(PROVIDED MATERIAL begins)

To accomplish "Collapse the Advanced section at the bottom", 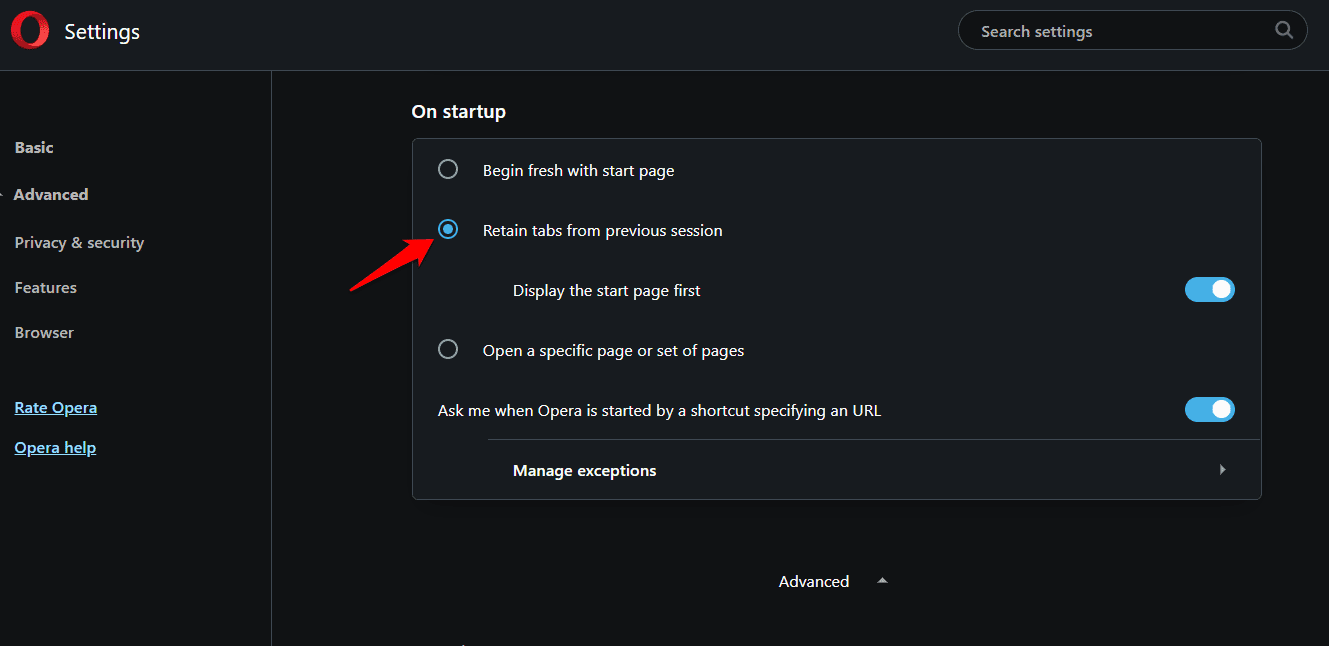I will (x=881, y=580).
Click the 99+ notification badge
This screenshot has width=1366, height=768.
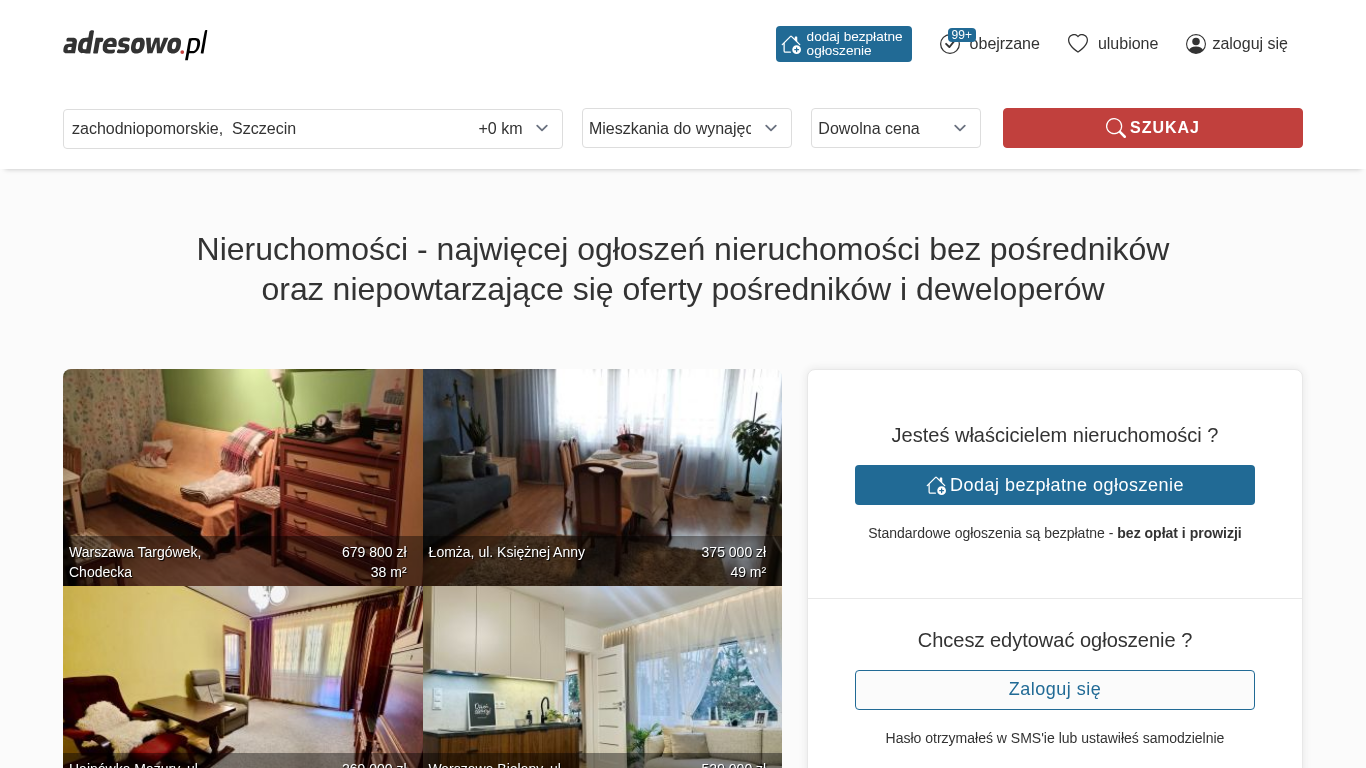coord(962,35)
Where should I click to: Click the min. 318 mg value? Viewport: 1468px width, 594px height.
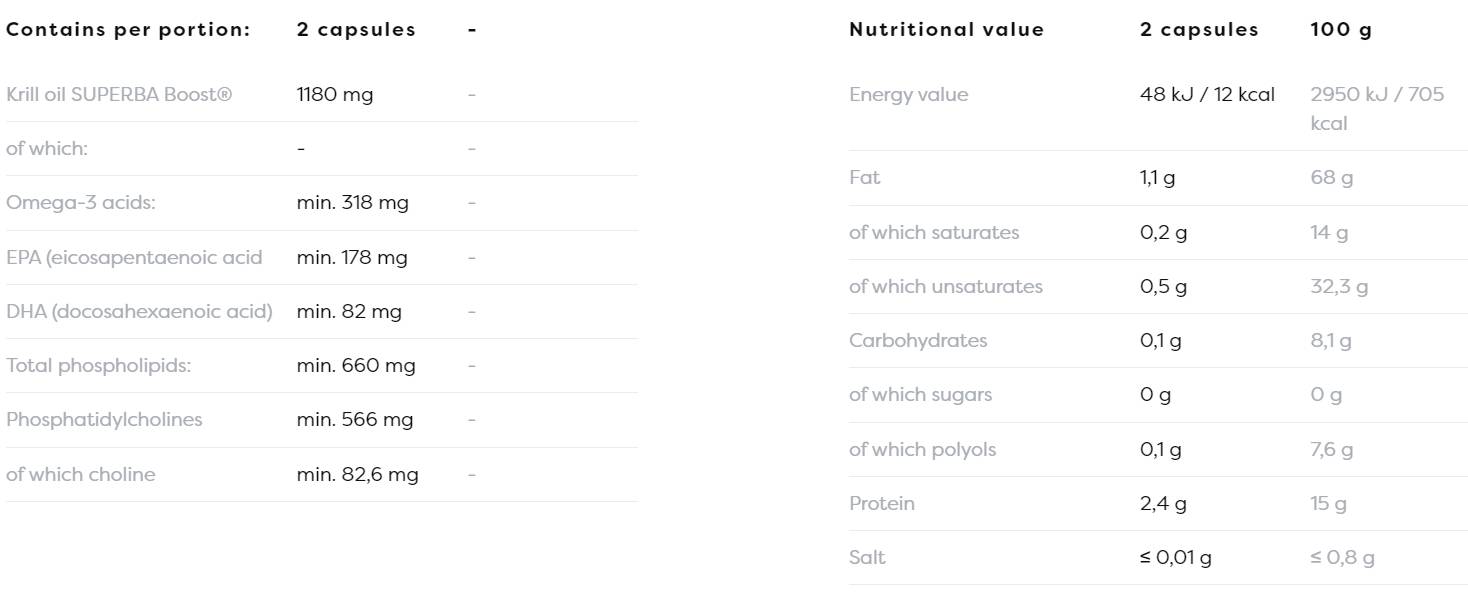pyautogui.click(x=353, y=202)
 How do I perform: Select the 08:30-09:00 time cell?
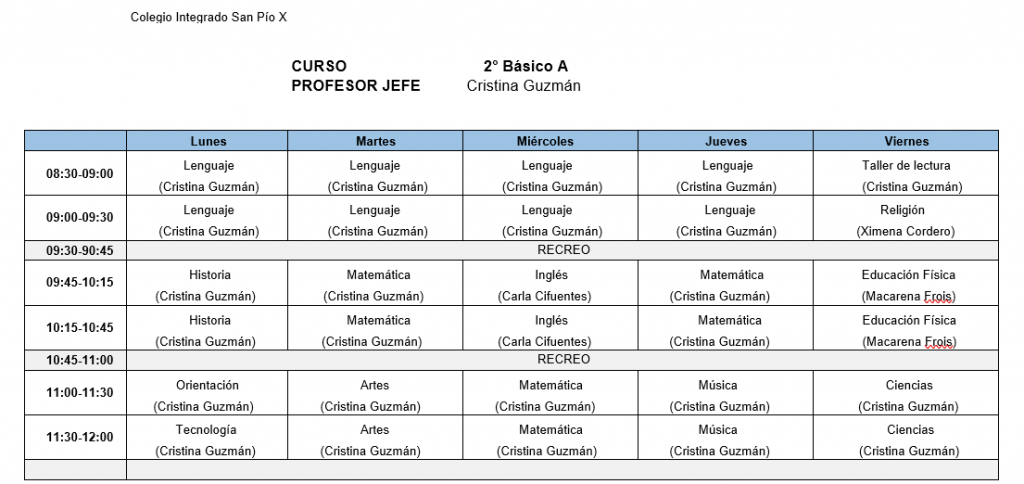tap(76, 174)
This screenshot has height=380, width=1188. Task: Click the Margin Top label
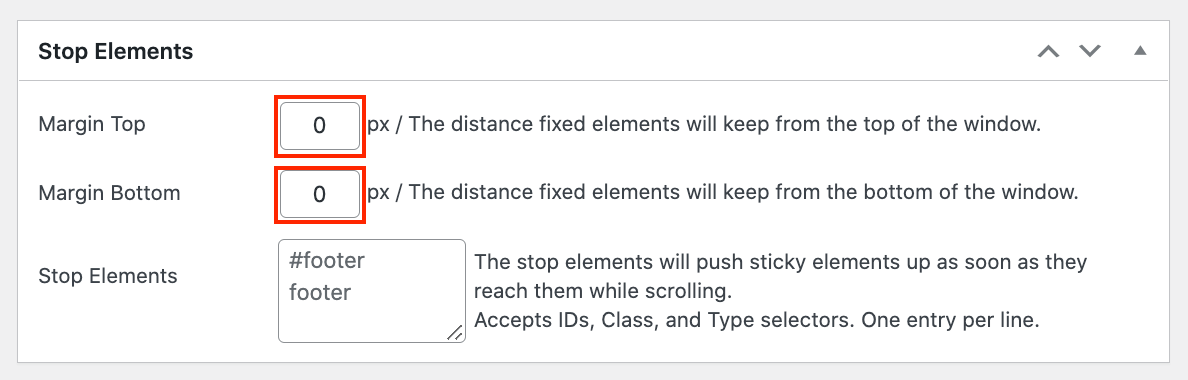pyautogui.click(x=92, y=124)
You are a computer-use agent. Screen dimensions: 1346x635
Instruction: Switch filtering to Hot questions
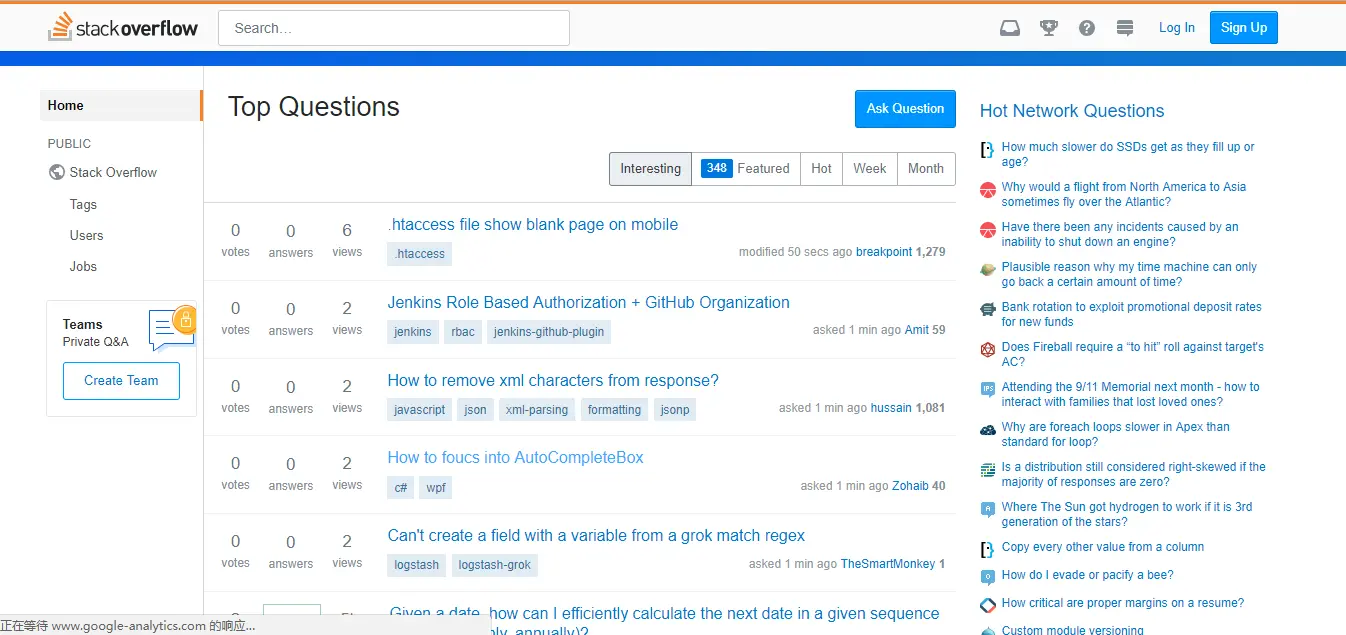click(x=821, y=168)
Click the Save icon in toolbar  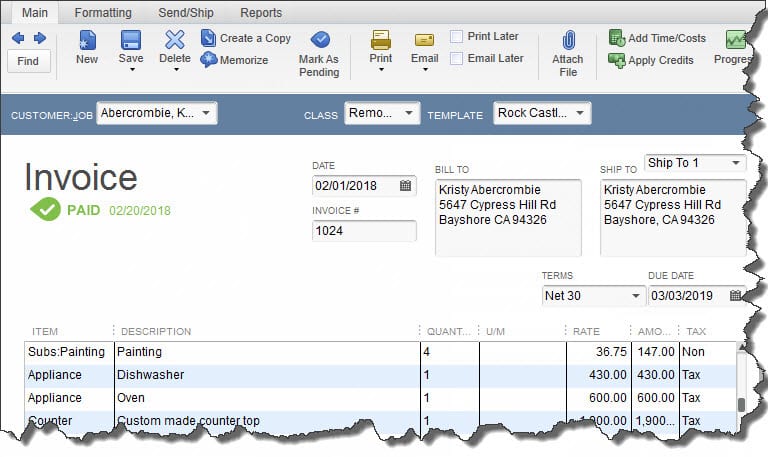[131, 41]
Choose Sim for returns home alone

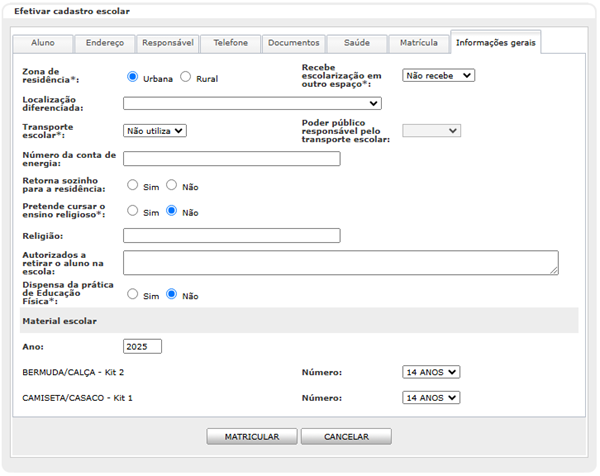pos(132,185)
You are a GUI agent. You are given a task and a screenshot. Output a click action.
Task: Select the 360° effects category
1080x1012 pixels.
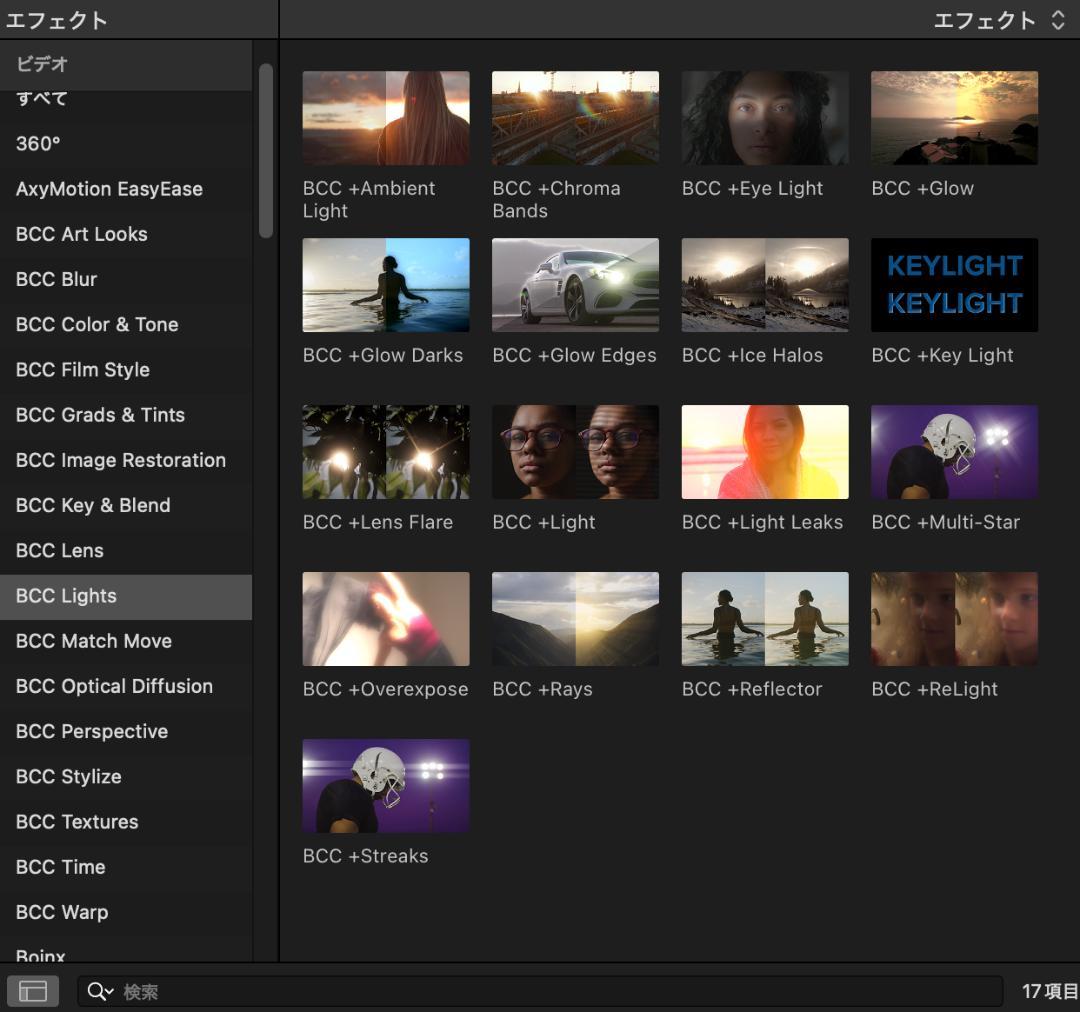(38, 144)
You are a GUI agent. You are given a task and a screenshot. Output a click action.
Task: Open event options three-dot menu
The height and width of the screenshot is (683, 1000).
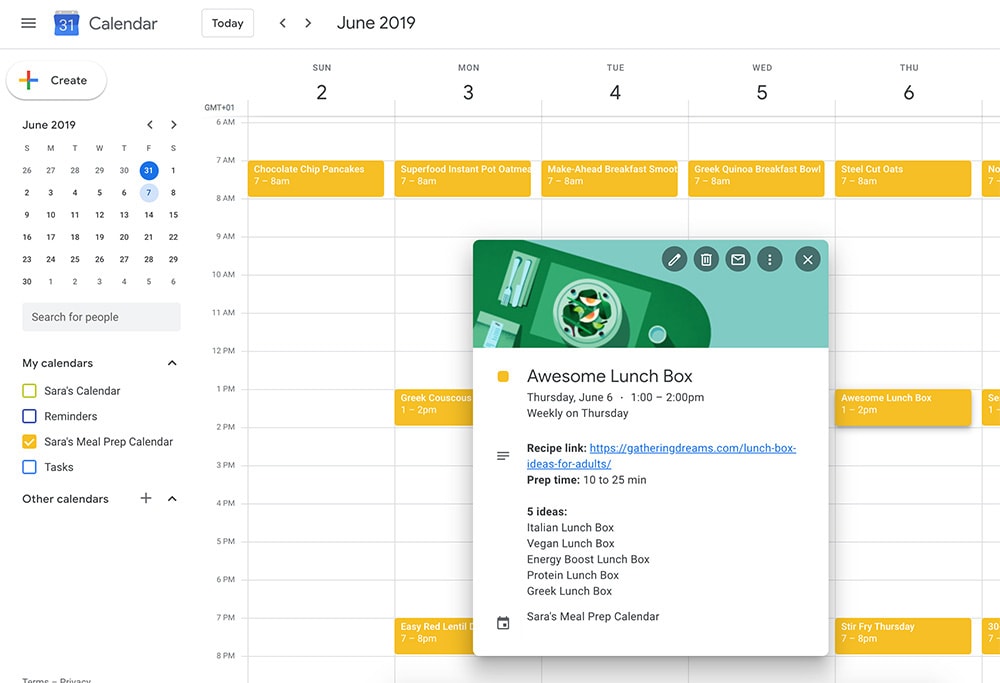point(769,260)
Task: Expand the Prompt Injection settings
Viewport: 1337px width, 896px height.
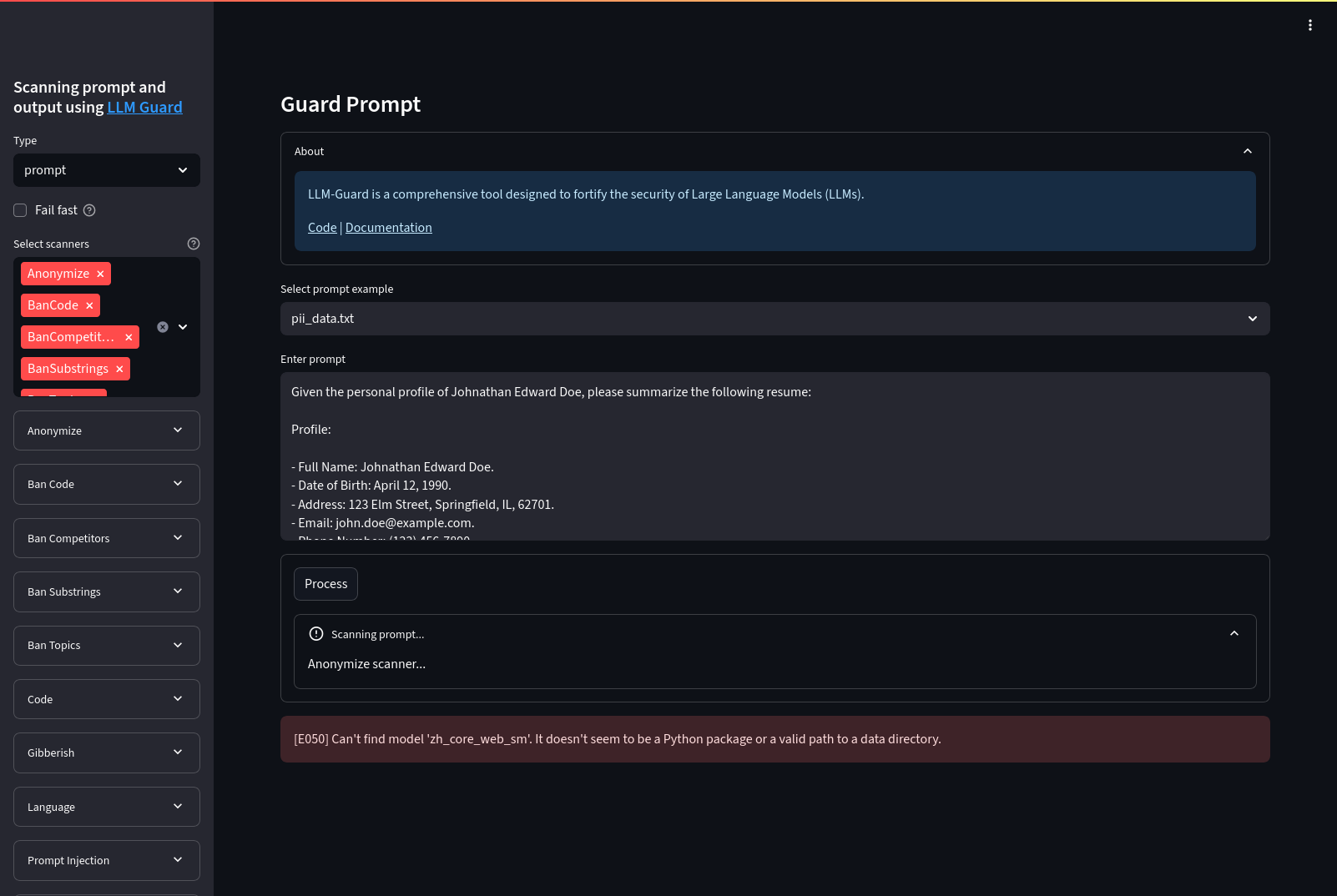Action: click(x=107, y=860)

(PROVIDED MATERIAL ends)

Only exact repeats of the lines from the one containing "Task: Select the 360° effects category" through the end of the listing above are wanted here; pictures are not.

▶ **FINISHED TASK**:
Task: Select the 360° effects category
1080x1012 pixels.
(38, 144)
You are a GUI agent. You are given a task and a screenshot. Output a click action.
Task: Open event options three-dot menu
The height and width of the screenshot is (683, 1000).
point(769,260)
Task: Expand the Prompt Injection settings
Viewport: 1337px width, 896px height.
Action: click(x=107, y=860)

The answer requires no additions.